O vice-governador para a área técnica e infra-estruturas da Lunda-Sul, António Jorge Teixeira, expressou confiança na capacidade das empreiteiras, cujo trabalho respeita os requisitos contidos numa matriz, que definiu para 25 hectares das reservas planificadas por município, casas do tipo T3,  para um lote de 100 metros quadrados, e outros serviços sociais para  dignificar a população.
“Em Cacolo, o projecto reserva espaço para a construção de uma escola e um  hospital, com bloco operatório e morgue. O Muconda conta já com um centro materno infantil, esquadra de polícia e escola”, explicou o vice-governador.
O arranque das obras da nova centralidade de Saurimo aguarda pela aprovação do dossier remetido à empresa SONIP, devido à complexidade de padrões arquitectónicos projectados para a urbanização da nova reserva fundiária.
António Jorge Teixeira admitiu a existência de constrangimentos de ordem logística para o arranque do projecto, que contempla fases distintas de execução.
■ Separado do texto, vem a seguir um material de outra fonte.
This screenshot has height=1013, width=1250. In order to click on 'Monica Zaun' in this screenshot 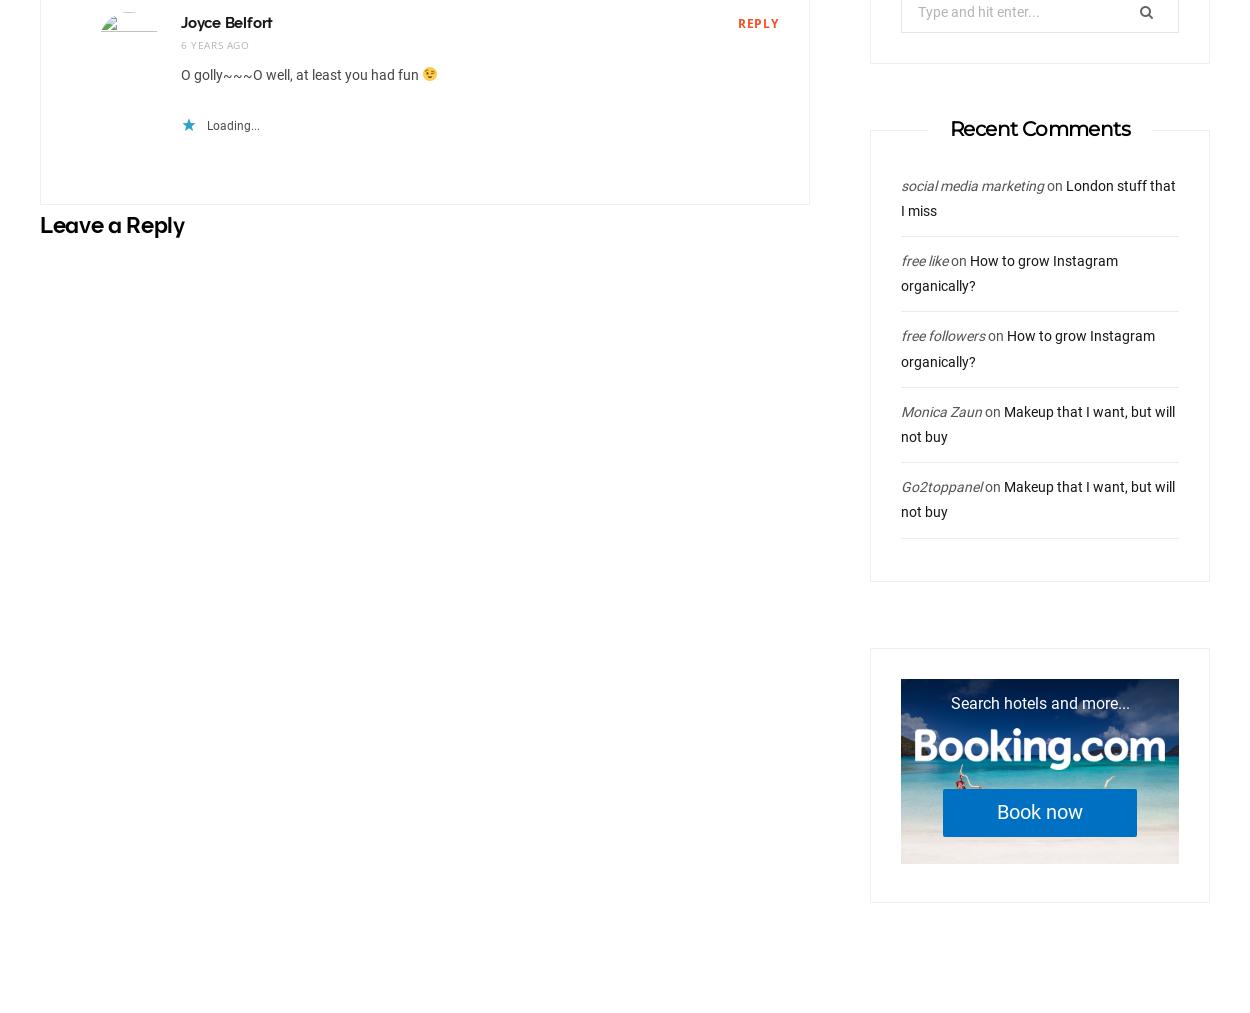, I will do `click(940, 409)`.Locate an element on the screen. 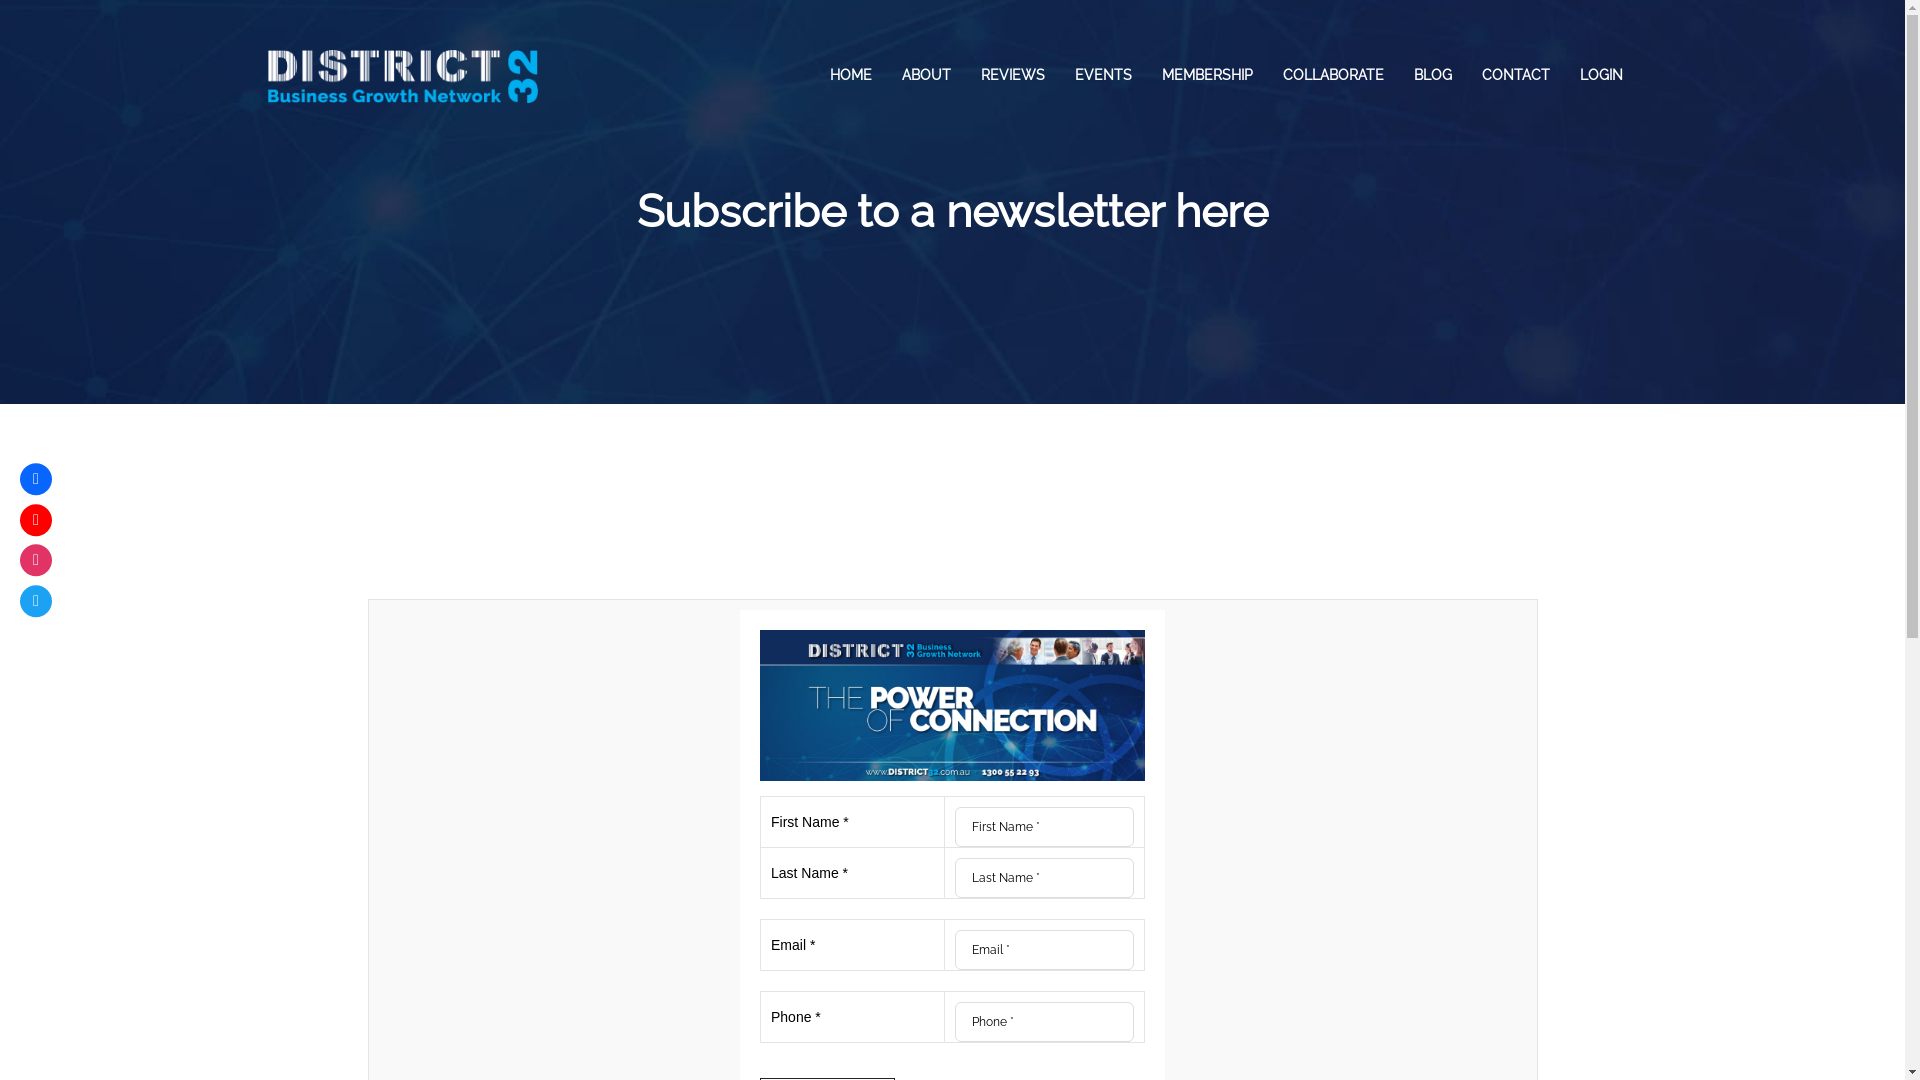  'HOME' is located at coordinates (849, 73).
A edificação de um hospital municipal, maternidade, reabilitação de 30 quilómetros de estradas, passeios, redes técnicas, modernas e funcionais constam do programa de acções a serem desenvolvidas durante este ano. António Jorge Teixeira destaca ainda a construção de dois novos edifícios, um para o funcionamento da Biblioteca Provincial e o outro para os serviços da Direcção Provincial da Educação, numa lista que abarca mais 12 equipamentos sociais. Neste desafio, o governo provincial defende obras enquadradas nos padrões de arquitectura moderna. Segundo munícipes contactados pelo Jornal de Angola, o edifício para os Serviços Integrados de Apoio ao Cidadão (SIAC), em fase de conclusão, na via do aeroporto, e algumas escolas, iniciadas no ano passado, são  exemplos de “bom gosto”. A  progressão de ravinas, nos arredores da cidade de Saurimo, está entre as preocupações que requerem resolução urgente. De 13 eixos activos definidos como prioridade para estancar, o vice-governador destaca o eixo que progrediu cerca de  cinco quilómetros e cuja profundidade, ao longo do seu percurso, ronda os 30 metros, na zona do Adolfo, cercanias do rio Muangeji.
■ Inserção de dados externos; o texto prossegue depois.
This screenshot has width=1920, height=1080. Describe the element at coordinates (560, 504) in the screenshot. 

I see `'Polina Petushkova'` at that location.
O levantamento feito sugere um estudo exaustivo para definir os critérios de contenção adequados, a fim de devolver segurança e estabilidade às áreas afectadas. Entre as várias opções técnicas avançadas, António Teixeira refere a construção de muros geo-grelhas e valas de drenagem.
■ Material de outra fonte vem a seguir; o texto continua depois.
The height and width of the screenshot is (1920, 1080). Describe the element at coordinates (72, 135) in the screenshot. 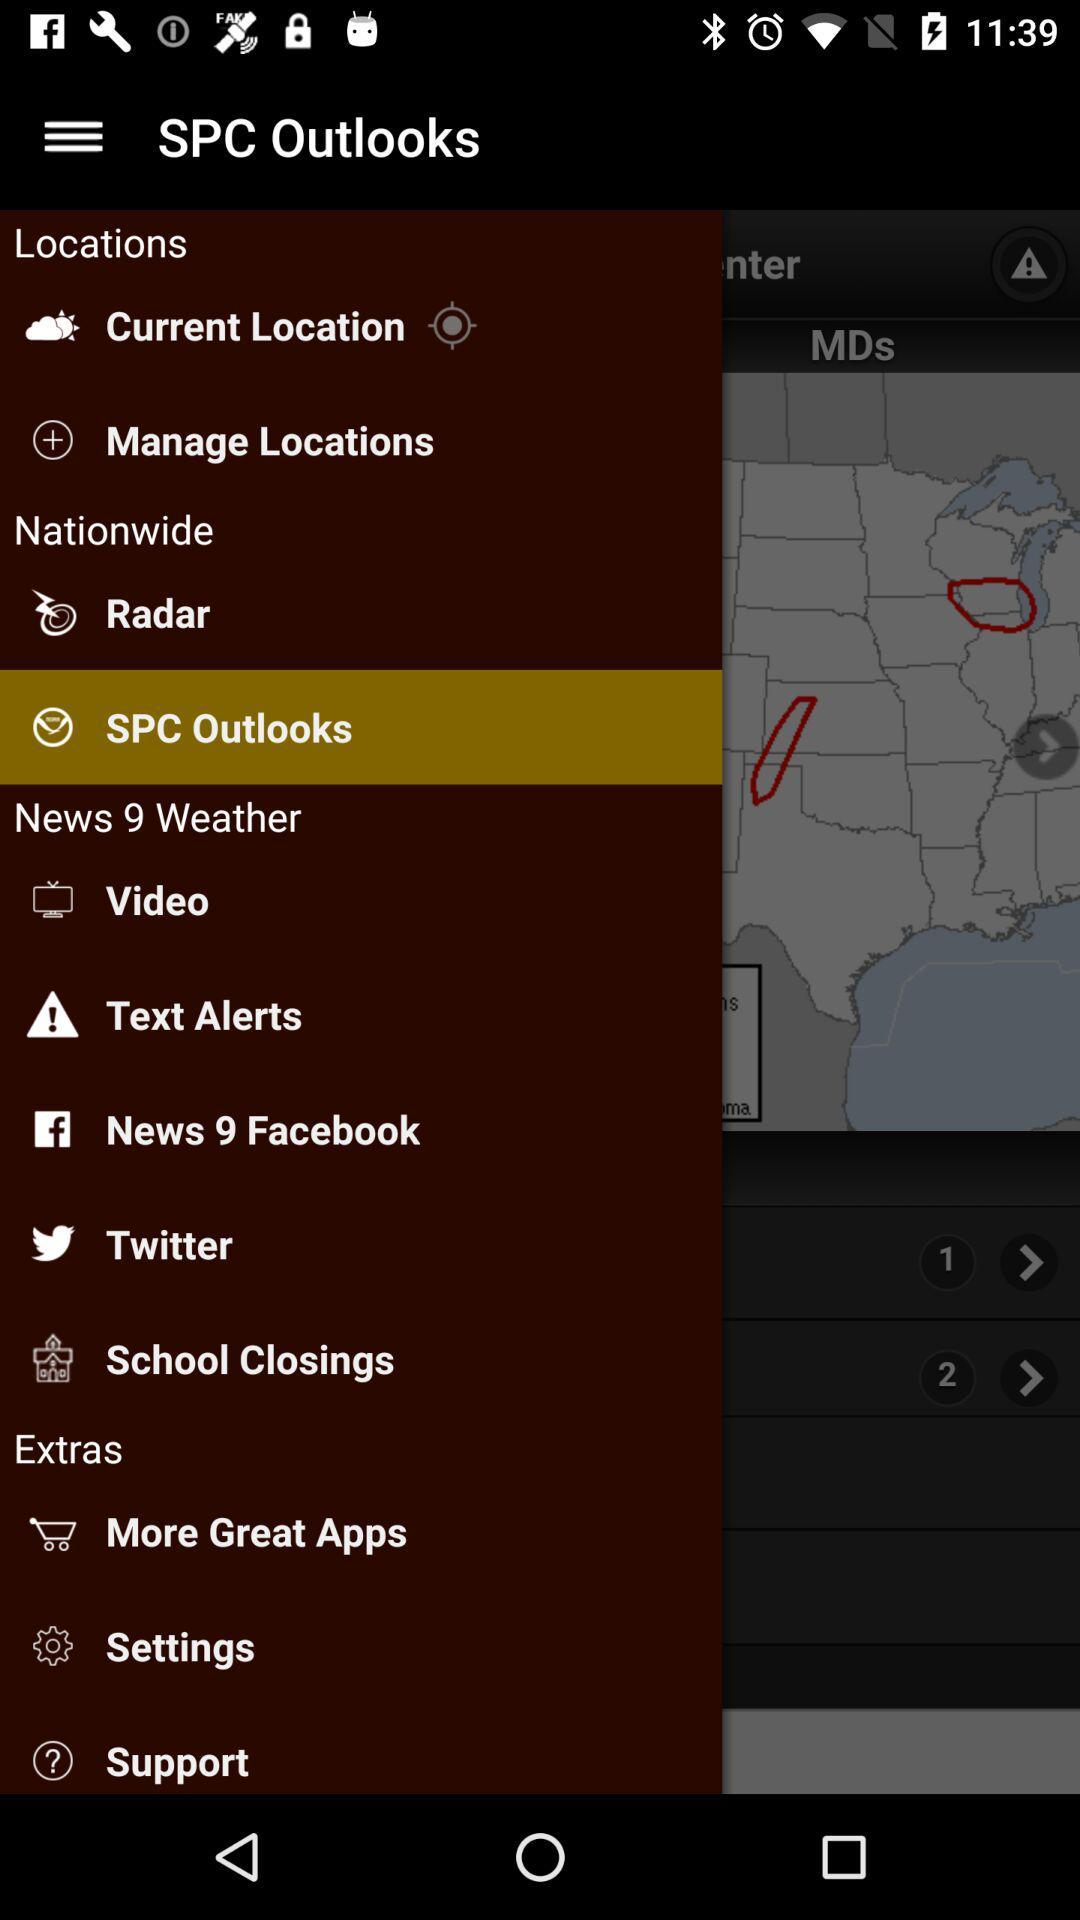

I see `more options` at that location.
O vice-governador reiterou a disponibilidade do Governo em prosseguir os trabalhos de contenção dentro das suas possibilidades financeiras, sem avançar prazos, contando com a comparticipação de parceiros idóneos.
 O vice-governador sublinha a necessidade de mobilizar as comunidades para abandonarem todas as práticas que alterem pela negativa o meio em que vivem, como a desmatação, construção sobre linhas de água e ocupação de zonas de risco.